OBJECTIVE: Reproduce the records from the start through the line containing "Equipment [648, 688]", renaming "word" as "term" and leaving everything else unchanged. Omit the pictures from your answer.

INPUT MATERIAL:
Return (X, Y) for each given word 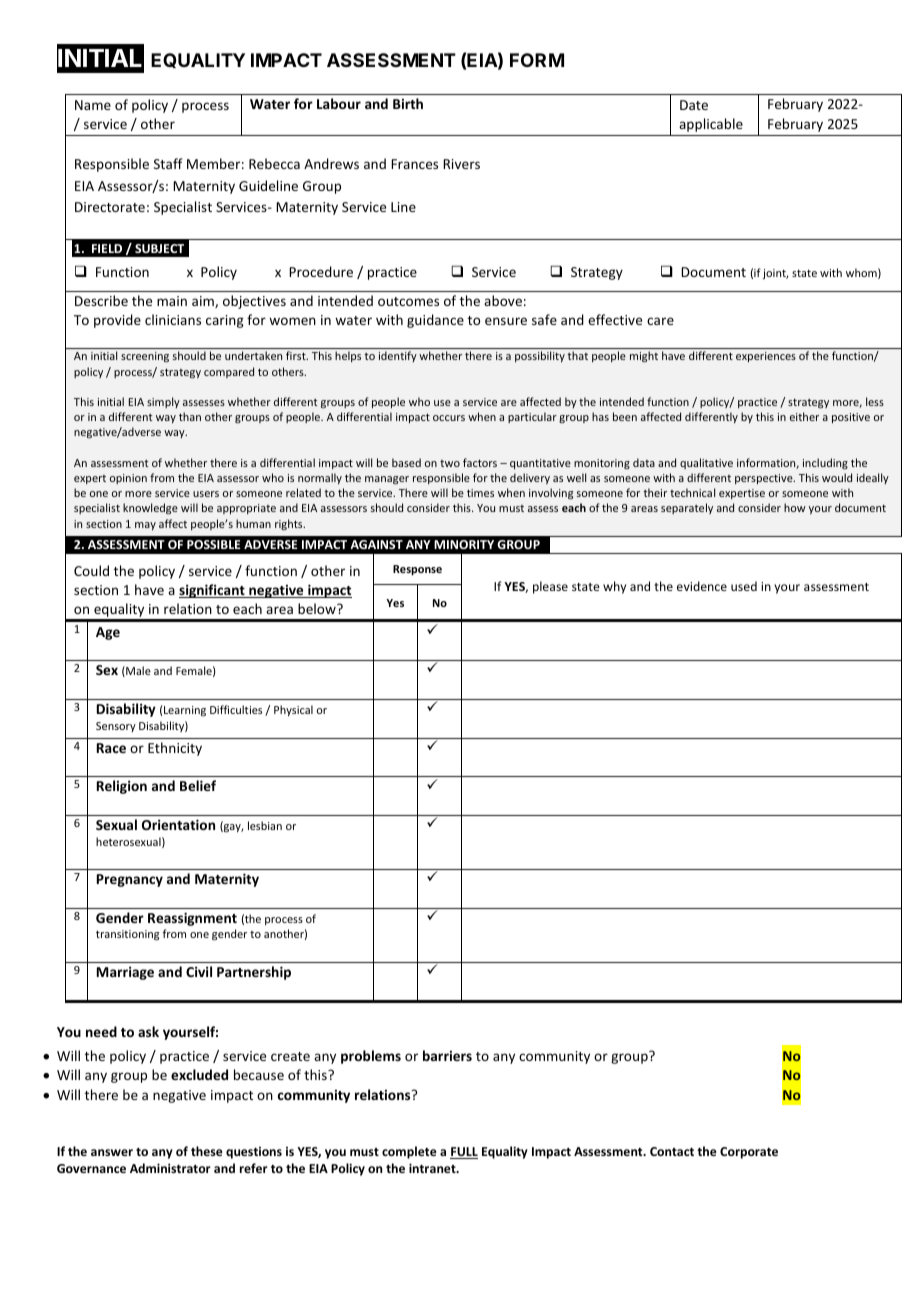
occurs (449, 418)
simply (163, 402)
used (744, 586)
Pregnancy (130, 880)
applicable (711, 125)
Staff (168, 163)
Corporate (749, 1153)
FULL (464, 1153)
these (207, 1151)
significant (213, 591)
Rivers (461, 164)
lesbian (265, 825)
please (550, 587)
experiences (766, 357)
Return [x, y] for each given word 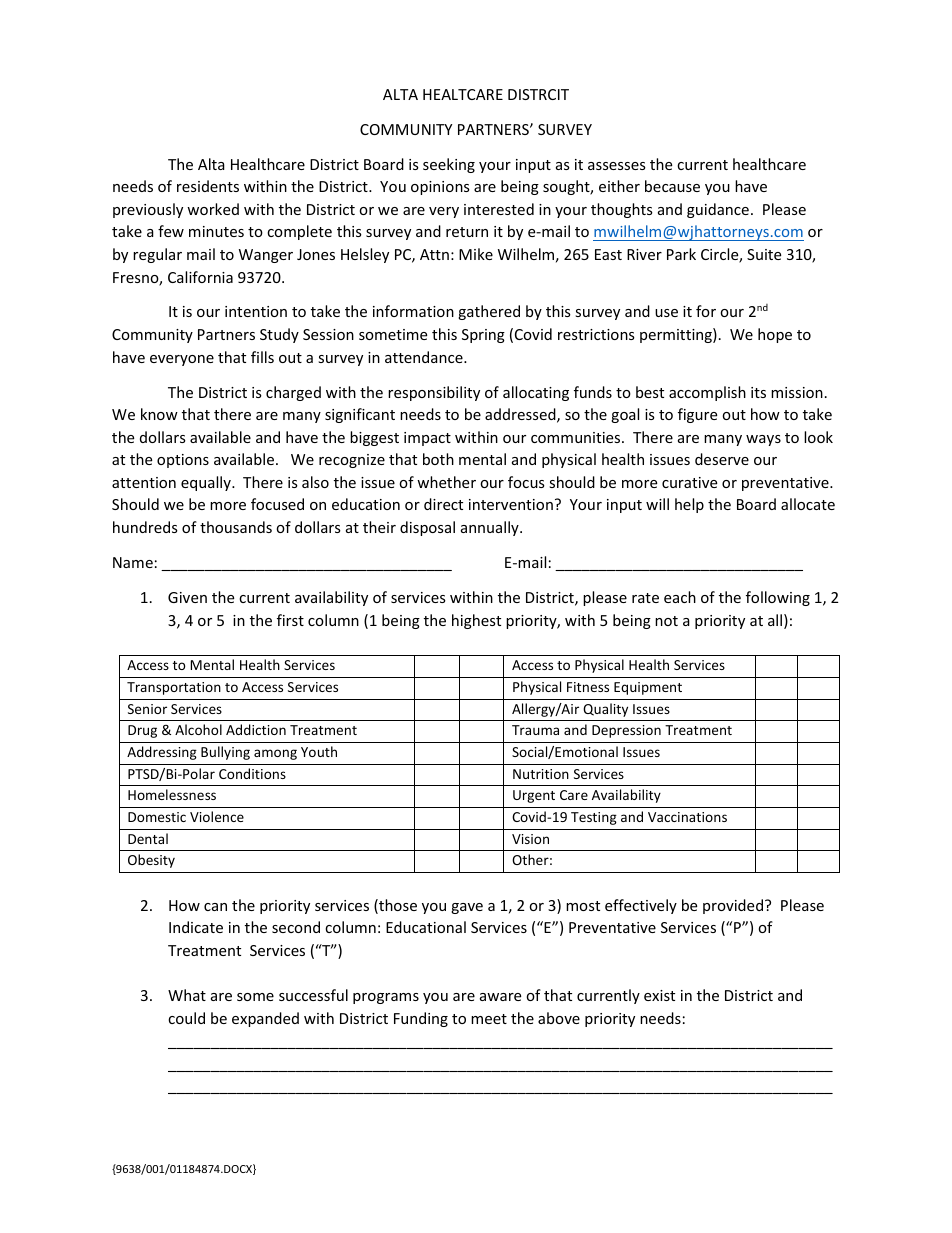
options [183, 461]
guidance [718, 210]
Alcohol [198, 729]
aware [500, 997]
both [438, 459]
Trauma [535, 730]
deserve [722, 459]
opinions [440, 188]
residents [208, 186]
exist [659, 995]
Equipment [648, 688]
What [187, 995]
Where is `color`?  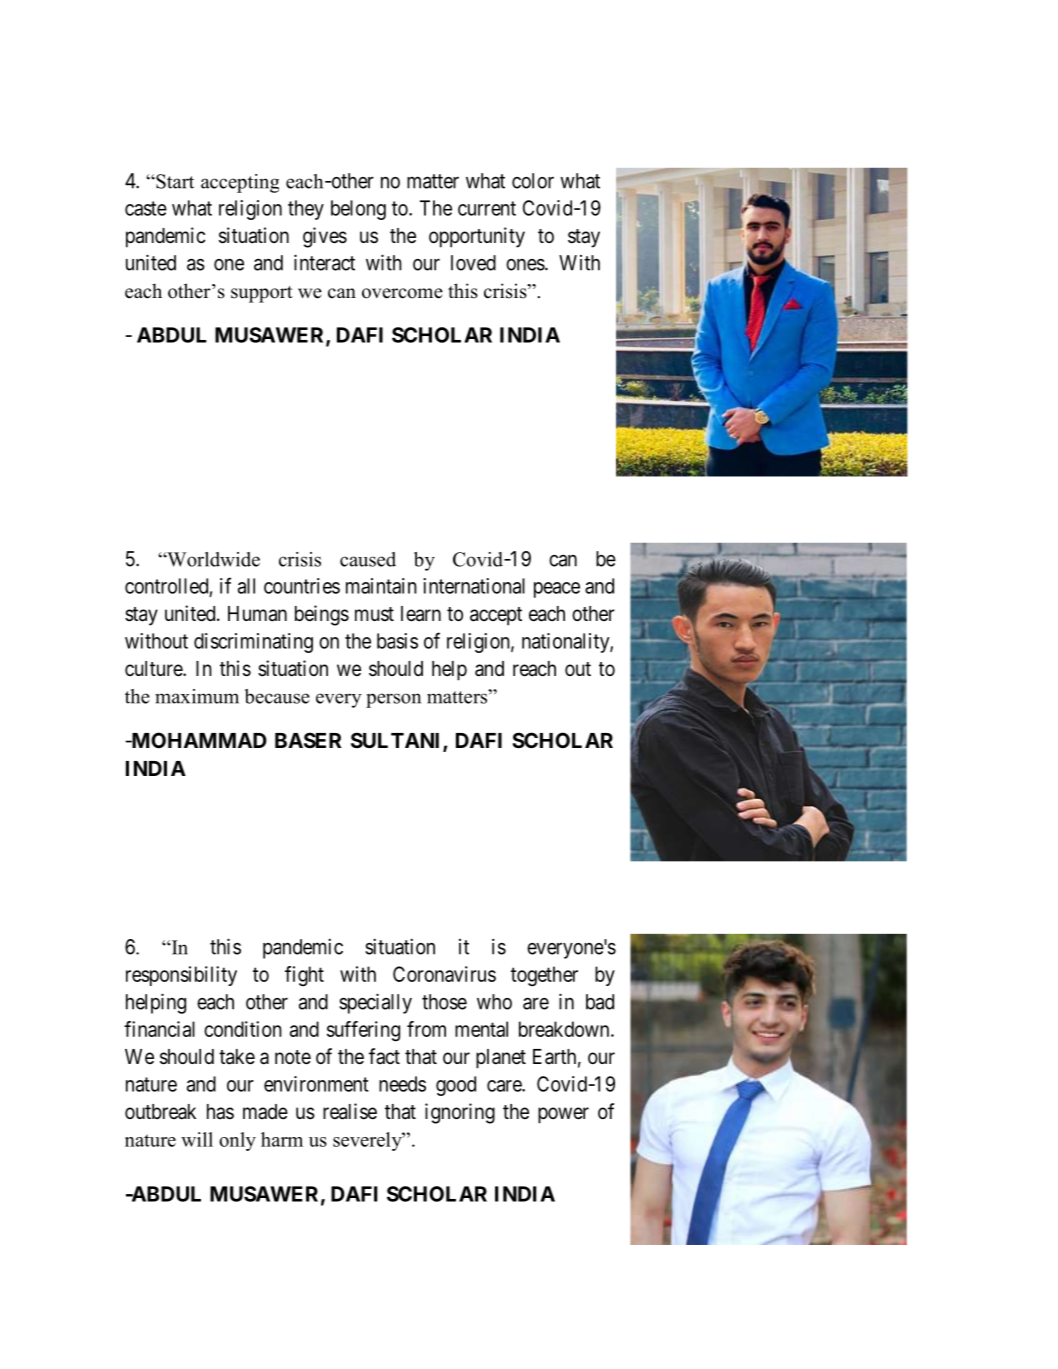
color is located at coordinates (533, 181).
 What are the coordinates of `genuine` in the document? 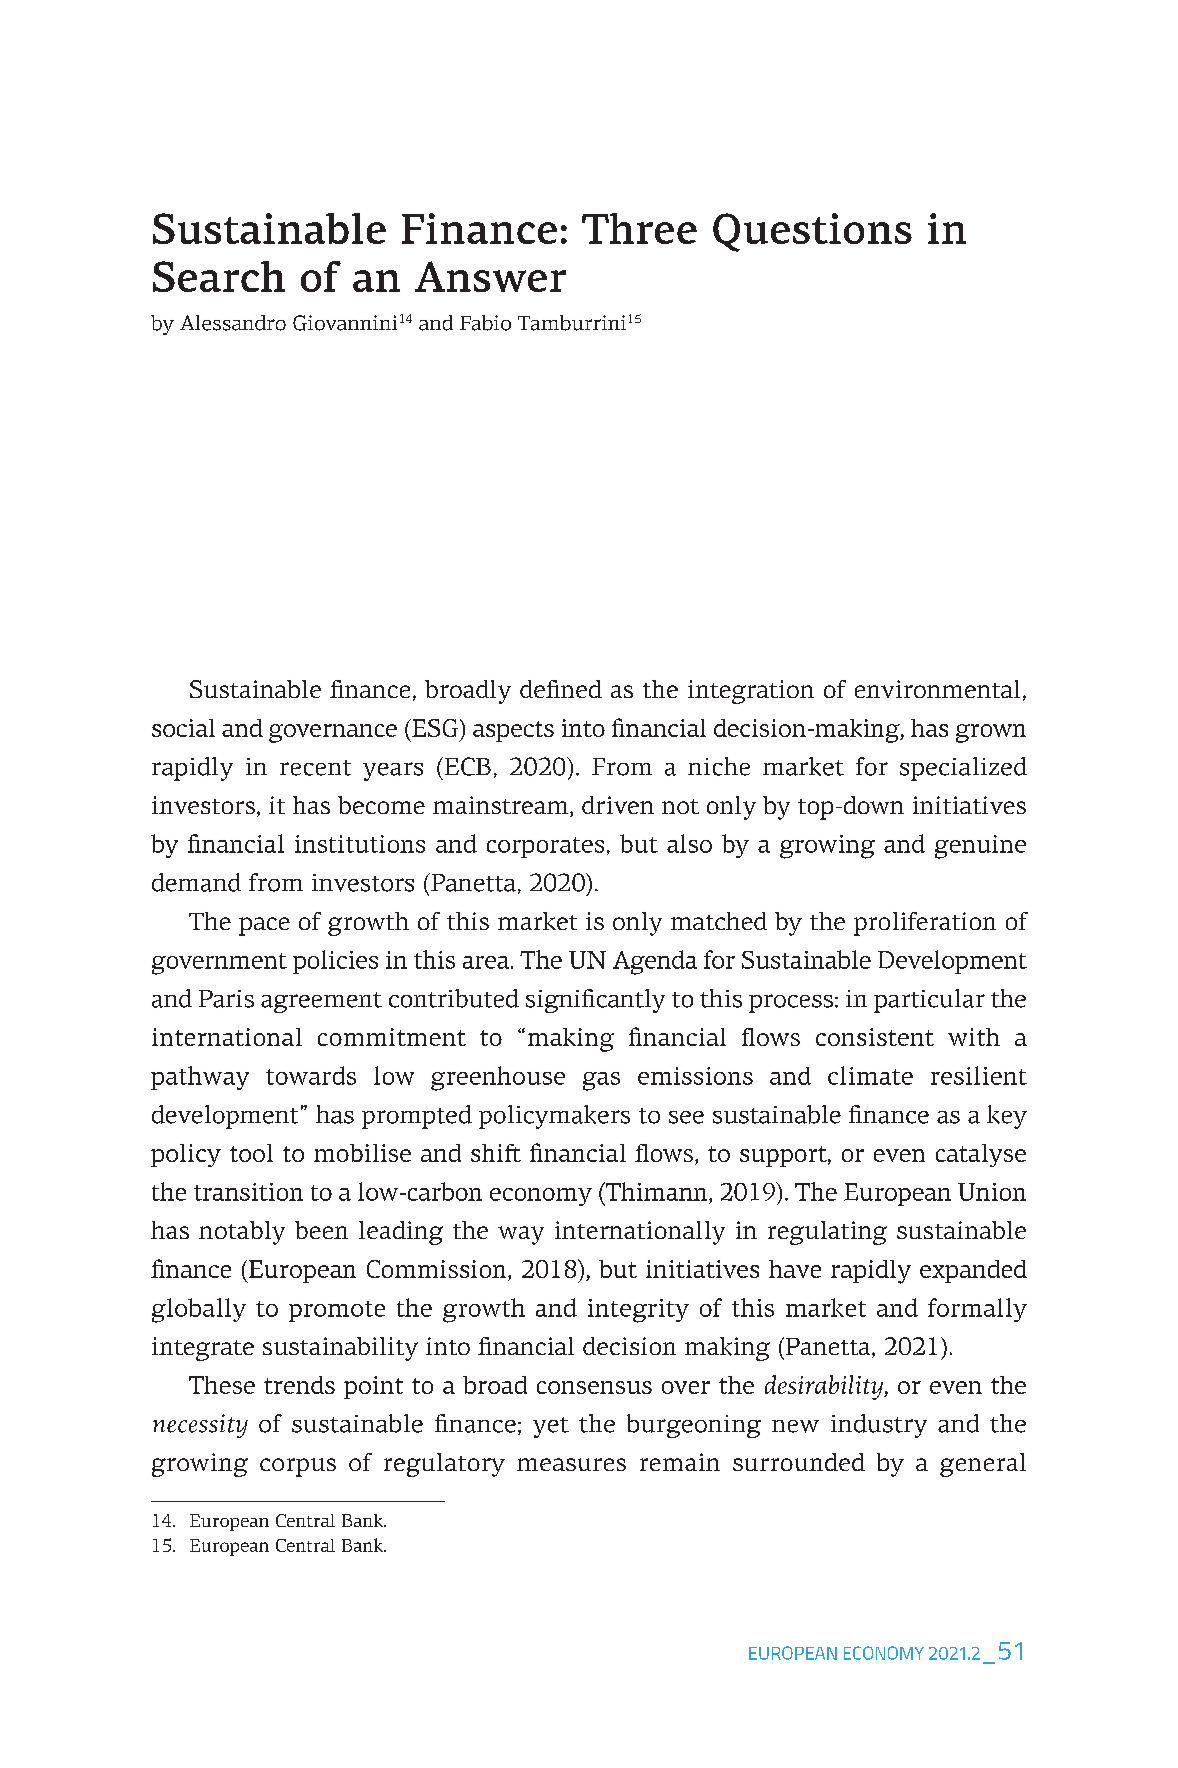 It's located at (980, 847).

THE RESPONSE:
Return (X, Y) for each given term 
occurs (449, 418)
simply (163, 402)
used (744, 586)
Pregnancy (130, 880)
applicable (711, 125)
Staff (168, 163)
Corporate (749, 1153)
FULL (464, 1153)
these (207, 1151)
significant (213, 591)
Rivers (461, 164)
lesbian (265, 825)
please (550, 587)
experiences (766, 357)
Return [x, y] for each given term 
options [183, 461]
guidance [718, 210]
Alcohol [198, 729]
aware [500, 997]
both [438, 459]
Trauma [535, 730]
deserve [722, 459]
opinions [440, 188]
residents [208, 186]
exist [659, 995]
Equipment [648, 688]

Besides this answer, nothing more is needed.